◆ **What you have to do**
Each line of the records that holds the word "agent" should be copied out.
[Supplied material Boundary: Start]
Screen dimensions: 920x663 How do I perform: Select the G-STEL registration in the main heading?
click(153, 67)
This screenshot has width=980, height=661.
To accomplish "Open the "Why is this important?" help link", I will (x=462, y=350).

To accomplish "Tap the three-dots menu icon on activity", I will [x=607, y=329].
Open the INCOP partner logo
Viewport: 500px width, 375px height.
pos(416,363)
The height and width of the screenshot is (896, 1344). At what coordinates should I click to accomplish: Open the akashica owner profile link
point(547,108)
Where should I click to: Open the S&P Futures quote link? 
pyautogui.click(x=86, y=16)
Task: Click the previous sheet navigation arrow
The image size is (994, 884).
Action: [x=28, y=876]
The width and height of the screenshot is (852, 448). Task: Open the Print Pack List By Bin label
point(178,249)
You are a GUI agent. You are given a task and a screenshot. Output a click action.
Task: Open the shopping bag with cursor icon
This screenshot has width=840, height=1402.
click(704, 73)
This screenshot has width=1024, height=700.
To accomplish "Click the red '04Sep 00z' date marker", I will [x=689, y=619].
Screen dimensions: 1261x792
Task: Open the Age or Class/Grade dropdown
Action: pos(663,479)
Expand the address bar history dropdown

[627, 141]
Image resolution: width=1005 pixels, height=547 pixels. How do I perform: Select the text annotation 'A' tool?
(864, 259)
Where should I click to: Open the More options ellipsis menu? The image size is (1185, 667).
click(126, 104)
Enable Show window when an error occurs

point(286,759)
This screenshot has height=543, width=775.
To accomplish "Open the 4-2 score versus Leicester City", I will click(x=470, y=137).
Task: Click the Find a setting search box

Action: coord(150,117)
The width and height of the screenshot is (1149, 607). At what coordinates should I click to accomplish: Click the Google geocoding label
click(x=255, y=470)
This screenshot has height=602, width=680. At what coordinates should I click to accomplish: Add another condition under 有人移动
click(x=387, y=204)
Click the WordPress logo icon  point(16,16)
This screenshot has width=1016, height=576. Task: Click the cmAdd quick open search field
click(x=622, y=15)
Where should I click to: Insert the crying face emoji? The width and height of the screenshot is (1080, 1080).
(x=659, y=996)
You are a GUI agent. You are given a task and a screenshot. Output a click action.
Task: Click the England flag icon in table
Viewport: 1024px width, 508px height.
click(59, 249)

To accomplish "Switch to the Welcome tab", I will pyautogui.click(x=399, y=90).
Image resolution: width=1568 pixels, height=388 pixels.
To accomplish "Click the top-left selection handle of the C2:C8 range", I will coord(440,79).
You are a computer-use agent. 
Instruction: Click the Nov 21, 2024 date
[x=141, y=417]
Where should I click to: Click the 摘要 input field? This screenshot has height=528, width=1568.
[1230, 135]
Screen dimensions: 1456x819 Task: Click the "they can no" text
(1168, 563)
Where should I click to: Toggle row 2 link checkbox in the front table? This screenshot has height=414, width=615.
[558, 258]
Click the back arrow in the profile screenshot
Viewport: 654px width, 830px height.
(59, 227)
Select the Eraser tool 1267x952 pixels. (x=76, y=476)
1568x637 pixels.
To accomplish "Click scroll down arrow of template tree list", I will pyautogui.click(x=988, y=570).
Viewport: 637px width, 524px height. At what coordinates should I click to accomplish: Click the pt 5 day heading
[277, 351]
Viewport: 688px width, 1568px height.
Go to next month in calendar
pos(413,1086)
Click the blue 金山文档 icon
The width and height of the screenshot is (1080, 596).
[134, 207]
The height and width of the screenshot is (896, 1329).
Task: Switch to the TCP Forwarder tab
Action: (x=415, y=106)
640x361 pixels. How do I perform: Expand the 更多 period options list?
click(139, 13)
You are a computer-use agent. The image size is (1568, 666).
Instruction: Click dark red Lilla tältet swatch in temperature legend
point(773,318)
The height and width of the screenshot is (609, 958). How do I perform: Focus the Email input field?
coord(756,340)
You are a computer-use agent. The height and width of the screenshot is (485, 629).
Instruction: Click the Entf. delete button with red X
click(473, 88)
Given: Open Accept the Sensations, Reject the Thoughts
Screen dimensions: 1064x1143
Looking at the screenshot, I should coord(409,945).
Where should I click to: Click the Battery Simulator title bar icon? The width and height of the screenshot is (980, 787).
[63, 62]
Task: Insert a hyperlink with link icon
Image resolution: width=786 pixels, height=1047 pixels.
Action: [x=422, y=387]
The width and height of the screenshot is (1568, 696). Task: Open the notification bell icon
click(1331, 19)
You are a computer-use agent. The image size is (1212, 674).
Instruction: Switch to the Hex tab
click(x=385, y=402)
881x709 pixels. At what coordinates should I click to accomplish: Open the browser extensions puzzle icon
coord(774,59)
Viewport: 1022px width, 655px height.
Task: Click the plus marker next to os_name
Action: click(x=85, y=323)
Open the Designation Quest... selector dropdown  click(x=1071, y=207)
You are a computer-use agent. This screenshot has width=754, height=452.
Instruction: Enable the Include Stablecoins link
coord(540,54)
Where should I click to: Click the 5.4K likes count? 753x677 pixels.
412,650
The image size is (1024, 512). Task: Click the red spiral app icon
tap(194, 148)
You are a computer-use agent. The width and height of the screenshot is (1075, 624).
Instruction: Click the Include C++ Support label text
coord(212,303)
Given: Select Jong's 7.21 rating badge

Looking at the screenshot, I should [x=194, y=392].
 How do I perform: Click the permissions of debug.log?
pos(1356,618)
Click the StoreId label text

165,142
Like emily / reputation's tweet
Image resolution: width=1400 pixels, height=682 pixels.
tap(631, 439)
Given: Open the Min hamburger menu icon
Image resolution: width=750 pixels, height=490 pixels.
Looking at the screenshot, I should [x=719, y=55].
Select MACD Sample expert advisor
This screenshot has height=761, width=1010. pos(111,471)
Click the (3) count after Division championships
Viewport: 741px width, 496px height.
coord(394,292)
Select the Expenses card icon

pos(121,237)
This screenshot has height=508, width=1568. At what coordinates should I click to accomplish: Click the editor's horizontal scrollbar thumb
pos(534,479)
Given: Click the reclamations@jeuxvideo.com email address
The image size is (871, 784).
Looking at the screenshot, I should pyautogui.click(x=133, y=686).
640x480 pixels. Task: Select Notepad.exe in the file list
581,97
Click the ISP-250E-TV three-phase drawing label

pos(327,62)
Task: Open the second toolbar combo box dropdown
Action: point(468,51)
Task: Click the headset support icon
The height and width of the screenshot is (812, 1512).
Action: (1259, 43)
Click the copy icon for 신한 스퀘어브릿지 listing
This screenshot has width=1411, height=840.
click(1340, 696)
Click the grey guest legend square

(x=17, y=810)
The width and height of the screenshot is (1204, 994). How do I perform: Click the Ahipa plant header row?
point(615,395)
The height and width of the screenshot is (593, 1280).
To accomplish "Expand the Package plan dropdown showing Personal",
[Supplied material Boundary: End]
◆ **Response to this exercise**
You are a GUI agent. You are given a task and a screenshot. Output a click action.
You are a GUI agent. You are given a task and a screenshot. Output a click action.
You are a computer-use agent. 
You are a computer-use agent. The image size is (1568, 666).
You are a computer-use agent. The height and width of the screenshot is (485, 629).
You are a computer-use agent. The image size is (1212, 674).
You are a computer-use agent. This screenshot has width=754, height=452.
You are a computer-use agent. The width and height of the screenshot is (1075, 624).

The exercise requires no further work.